Per the deal, Glencore will acquire 75% controlling stake in Chevron’s 100,000 barrel-per-day oil refinery in Cape Town, a lubricants plant in Durban as well as 820 petrol stations and other oil storage facilities. It also includes 220 convenience stores across South Africa and Botswana.
An industry source familiar with Glencore’s mergers and acquisitions activities said the company was looking to bring in a partner into the asset.
Glencore said it expects the deal to close in mid-2018.
In March, Chevron announced that it had agreed the sale of its assets to China’s largest refiner Sinopec, for nearly $1 billion. As of May, the deal had been under review by South Africa’s Economic Development ministry.
Glencore was among the bidders for the stake last year along with oil major Total and rival trading house Gunvor.
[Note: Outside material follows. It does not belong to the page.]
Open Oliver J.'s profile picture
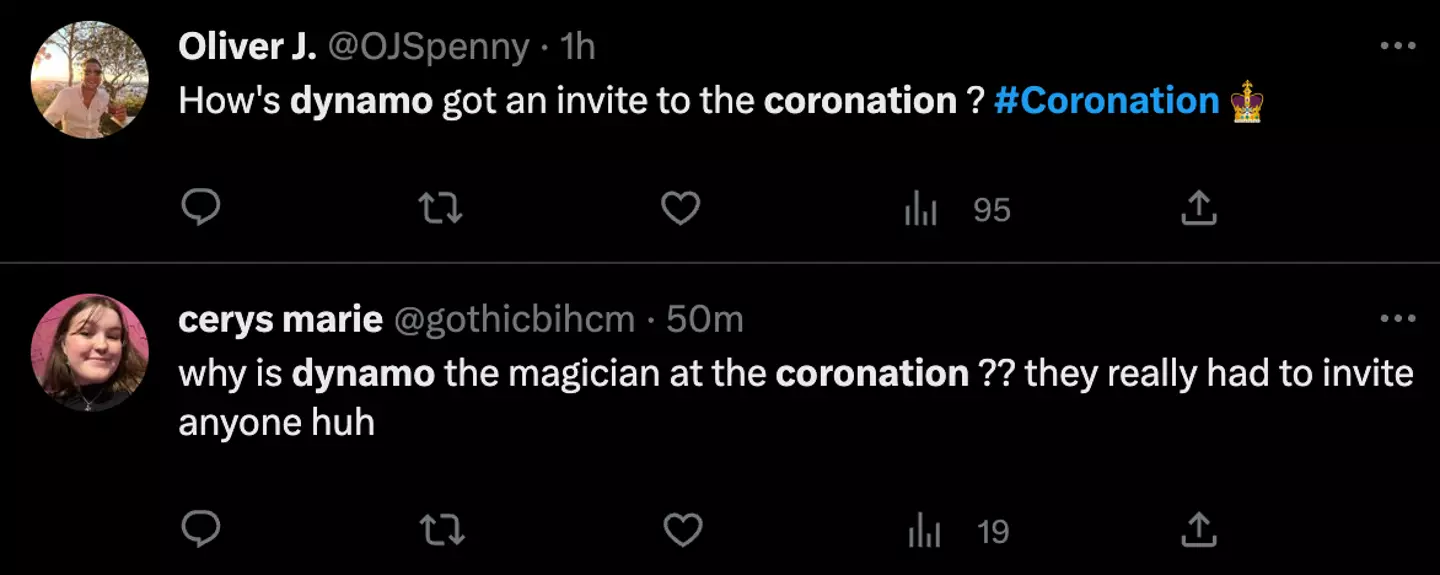1440x575 pixels. coord(89,79)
Baar, Switzerland-based Glencore is one of the world’s largest diversified and vertically-integrated commodity producers, processors and traders. It markets and distributes to a wide customer base that includes the industrial, automotive, construction, steel, power generation, oil and food processing industries. Glencore's 2016 revenue was $177.4 billion. The company was formed in 1994 by a management buyout of Marc Rich + Co AG.